Raman spectroscopy [50] can be used to characterize thin film devices by exploiting the change in the energy state of scattered light as it interacts with thin film material. Most of the scattered photons undergo elastic scattering (Rayleigh scattering) and very rarely do incident photons lose or gain energy (Raman scattering). The Raman shift is defined as the difference in frequency between the incident light and the scattered light. Because the Raman shift depends on the material and incident light, Raman spectroscopy can be used to identify unknown materials [112, 113]. Further, by carefully observing the change in the Raman shift spectrum (in terms of the height, width, and position of the peak), the layer thickness or number of layers can be determined [114,115,116,117,118,119]. For example, by observing the 1st-order Raman shift of crystalline silicon at 520 cm−1, the thickness of the silicon material grown during the deposition process can be monitored in real time [120]. Typically, Raman spectroscopy uses a continuous wave or pulsed laser, and the scattered light is collected by a lens and a highly sensitive photodetector array. Because most of the scattered light is in the regime of Rayleigh scattering, a notch filter or an edge pass filter should be used to filter it out.
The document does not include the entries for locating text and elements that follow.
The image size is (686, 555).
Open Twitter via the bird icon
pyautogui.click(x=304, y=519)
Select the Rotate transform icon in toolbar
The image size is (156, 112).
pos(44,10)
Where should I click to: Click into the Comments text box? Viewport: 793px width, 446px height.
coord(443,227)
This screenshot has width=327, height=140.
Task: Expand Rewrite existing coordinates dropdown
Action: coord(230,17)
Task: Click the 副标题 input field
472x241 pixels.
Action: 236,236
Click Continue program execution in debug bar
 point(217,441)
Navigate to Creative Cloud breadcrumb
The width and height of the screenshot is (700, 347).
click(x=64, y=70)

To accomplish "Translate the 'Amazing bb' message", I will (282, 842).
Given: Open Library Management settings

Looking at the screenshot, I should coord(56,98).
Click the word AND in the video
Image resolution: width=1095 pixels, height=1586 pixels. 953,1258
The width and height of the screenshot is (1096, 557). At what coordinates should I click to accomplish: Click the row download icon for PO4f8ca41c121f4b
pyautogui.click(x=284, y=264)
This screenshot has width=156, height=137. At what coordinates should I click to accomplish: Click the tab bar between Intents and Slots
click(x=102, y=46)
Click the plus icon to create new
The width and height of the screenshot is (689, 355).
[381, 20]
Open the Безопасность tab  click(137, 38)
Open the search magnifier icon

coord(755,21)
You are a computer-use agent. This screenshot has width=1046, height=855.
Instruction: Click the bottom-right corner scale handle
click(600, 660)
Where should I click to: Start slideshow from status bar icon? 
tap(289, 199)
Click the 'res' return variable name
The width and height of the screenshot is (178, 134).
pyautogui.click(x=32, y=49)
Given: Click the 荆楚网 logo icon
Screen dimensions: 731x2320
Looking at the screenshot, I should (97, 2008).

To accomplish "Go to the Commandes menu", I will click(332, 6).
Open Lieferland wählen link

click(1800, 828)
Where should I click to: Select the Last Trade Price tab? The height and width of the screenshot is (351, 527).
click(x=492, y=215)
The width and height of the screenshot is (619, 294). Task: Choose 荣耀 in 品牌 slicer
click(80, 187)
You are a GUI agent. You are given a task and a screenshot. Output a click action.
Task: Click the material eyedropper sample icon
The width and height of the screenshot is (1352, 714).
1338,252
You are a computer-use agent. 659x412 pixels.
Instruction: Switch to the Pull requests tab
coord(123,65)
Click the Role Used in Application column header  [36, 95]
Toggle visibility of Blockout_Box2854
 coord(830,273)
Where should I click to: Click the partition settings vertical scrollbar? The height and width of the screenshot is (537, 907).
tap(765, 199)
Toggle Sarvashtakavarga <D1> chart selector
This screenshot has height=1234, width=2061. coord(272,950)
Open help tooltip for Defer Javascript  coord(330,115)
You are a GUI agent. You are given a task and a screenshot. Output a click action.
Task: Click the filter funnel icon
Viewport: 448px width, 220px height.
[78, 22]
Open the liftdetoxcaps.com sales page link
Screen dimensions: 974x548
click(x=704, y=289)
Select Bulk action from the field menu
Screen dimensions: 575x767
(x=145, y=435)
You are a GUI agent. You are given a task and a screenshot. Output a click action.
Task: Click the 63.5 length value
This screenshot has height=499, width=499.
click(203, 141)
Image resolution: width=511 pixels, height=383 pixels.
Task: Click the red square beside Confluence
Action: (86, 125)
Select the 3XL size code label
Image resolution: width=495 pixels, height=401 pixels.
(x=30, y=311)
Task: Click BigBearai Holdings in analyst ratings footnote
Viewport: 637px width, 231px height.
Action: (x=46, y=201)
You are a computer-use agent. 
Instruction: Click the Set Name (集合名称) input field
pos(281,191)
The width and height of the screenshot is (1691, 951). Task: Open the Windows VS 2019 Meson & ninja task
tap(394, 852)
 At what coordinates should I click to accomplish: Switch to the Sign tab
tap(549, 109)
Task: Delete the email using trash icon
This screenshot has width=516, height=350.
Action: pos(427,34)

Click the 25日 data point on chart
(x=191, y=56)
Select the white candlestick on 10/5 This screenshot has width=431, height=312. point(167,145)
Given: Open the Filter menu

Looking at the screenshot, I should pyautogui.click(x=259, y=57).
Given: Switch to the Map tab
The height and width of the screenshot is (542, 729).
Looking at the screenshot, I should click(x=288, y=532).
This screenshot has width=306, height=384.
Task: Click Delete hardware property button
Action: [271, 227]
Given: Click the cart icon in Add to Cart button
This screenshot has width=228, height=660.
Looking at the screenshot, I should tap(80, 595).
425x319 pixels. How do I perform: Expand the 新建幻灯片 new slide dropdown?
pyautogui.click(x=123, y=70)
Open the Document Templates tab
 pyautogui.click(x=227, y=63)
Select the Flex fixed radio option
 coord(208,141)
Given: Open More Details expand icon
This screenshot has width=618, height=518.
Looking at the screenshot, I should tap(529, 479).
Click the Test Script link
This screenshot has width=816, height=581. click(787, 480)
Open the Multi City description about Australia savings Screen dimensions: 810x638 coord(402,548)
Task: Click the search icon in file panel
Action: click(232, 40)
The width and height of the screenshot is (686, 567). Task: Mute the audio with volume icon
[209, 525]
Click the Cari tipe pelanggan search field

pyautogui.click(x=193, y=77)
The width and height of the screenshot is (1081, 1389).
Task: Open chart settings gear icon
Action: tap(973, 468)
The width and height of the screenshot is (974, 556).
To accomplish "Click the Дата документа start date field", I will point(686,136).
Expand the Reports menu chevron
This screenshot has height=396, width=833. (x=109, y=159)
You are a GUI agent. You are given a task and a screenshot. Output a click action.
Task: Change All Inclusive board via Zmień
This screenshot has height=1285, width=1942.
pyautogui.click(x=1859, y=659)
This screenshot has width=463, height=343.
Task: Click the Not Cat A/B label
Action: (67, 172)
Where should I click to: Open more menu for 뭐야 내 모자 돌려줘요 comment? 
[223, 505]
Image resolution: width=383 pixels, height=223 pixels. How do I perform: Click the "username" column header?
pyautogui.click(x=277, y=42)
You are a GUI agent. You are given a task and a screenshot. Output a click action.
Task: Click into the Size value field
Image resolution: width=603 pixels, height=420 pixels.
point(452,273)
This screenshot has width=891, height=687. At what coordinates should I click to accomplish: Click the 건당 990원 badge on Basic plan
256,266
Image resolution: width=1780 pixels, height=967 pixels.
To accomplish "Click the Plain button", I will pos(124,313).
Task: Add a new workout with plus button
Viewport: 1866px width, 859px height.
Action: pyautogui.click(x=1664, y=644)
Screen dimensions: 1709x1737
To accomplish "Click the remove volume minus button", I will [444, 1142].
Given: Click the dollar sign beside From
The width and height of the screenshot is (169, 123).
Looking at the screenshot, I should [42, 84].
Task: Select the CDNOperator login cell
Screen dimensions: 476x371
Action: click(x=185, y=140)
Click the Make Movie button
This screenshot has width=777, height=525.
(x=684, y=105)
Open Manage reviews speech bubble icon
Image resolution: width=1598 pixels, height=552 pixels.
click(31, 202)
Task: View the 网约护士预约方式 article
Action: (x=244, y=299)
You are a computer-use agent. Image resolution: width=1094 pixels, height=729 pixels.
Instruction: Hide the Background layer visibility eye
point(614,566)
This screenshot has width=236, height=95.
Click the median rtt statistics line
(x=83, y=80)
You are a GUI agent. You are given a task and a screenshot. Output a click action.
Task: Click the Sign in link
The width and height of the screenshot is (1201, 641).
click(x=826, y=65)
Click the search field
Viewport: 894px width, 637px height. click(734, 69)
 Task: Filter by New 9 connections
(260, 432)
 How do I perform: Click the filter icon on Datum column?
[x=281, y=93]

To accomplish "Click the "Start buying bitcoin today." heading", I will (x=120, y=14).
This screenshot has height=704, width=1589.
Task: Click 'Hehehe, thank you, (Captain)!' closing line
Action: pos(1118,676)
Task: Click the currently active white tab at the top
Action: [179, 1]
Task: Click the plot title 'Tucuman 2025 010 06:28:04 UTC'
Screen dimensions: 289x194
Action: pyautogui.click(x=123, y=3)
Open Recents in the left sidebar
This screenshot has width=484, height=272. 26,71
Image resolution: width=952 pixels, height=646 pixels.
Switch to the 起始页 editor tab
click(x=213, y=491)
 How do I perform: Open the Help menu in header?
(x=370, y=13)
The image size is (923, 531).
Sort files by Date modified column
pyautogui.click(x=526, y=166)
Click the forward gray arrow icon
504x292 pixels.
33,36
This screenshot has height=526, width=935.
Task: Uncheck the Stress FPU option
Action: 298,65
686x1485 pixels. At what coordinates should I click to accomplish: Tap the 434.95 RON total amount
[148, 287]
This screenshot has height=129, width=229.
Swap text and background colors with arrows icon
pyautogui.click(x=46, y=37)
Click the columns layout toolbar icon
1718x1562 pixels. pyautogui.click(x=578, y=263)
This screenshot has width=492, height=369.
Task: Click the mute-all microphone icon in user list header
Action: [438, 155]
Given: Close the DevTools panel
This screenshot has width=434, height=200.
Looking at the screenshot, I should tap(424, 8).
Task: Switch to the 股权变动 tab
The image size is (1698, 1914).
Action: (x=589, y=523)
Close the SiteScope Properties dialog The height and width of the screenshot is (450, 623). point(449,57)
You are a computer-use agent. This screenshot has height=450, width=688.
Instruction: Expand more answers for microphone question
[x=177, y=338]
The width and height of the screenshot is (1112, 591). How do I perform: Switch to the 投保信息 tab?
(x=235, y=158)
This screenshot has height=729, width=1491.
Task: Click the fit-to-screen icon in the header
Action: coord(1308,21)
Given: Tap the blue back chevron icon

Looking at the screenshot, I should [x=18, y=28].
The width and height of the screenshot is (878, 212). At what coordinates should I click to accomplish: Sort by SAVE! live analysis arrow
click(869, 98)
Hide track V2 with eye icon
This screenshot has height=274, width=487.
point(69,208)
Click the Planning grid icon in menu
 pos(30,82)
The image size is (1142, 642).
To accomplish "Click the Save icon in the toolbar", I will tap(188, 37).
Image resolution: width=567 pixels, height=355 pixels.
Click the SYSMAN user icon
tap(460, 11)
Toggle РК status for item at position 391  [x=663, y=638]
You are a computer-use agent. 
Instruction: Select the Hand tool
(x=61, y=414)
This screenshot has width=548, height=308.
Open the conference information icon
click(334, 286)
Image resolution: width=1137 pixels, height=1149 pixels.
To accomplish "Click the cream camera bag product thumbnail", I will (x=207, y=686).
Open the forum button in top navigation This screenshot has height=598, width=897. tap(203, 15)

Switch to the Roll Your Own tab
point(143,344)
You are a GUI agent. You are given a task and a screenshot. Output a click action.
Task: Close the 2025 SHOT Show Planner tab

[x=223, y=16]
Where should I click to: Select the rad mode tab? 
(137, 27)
Thin film characterization using Raman spectroscopy is an indirect method similar to other optical-based analyses. By fitting the calculated Raman shift to the measured one, the composition of a thin film can be determined, or the change in thickness can be characterized [121, 122]. The intensity of a Raman shift is proportional to a function of the intensity I0 and the frequency ν of the incident light as follows [50]:

$$I_{{\text{R}}} \propto I_{0} \nu^{4} N\left( {\frac{\partial \alpha }{{\partial Q}}} \right)^{2}$$
(9)

where N is the number of scattering molecules, and α and Q are the polarizability and amplitude of the vibrational coordinate, respectively. The peak intensity of a Raman shift varies with the layer thickness. Figure 6a shows the peak intensity changes in a Raman shift while consecutively stacking MoS2 on SiO2–Si multilayer devices [115]. As the ~ 0.7-nm thick MoS2 layer is continuously stacked, the spectral information of the Raman shift (the peak position and distance from the adjacent peak position) continuously changes. With the fitting process, the MoS2 layer thickness can be determined with an accuracy of 10% of the nominal thickness. However, when the number of layers exceeds ~ 10, the sensitivity of peak position changes is substantially degraded. Therefore, thickness characterization using the peak intensity of the Raman shift is limited to < 10 layers. This restriction is one of the limitations of thickness characterization using Raman spectroscopy, where the peak intensity change is not monotonic when the number of layers or the thickness increases.

Fig. 6
figure 6

Representative examples of Raman spectroscopy for semiconductor multilayer thickness characterization: a MoS2 layers at layer numbers from 1 to 116. Reprinted with permission from [115]. Copyright 2012 American Chemical Society. b Exfoliated hBN layers at layer numbers from 3 to 20. Reproduced from [116] with permission of © IOP Publishing Ltd, from Low frequency Raman spectroscopy of few-atomic-layer thick hBN crystals, Stenger I. et al., 4, 031003, 2017; permission conveyed through Copyright Clearance Center, Inc.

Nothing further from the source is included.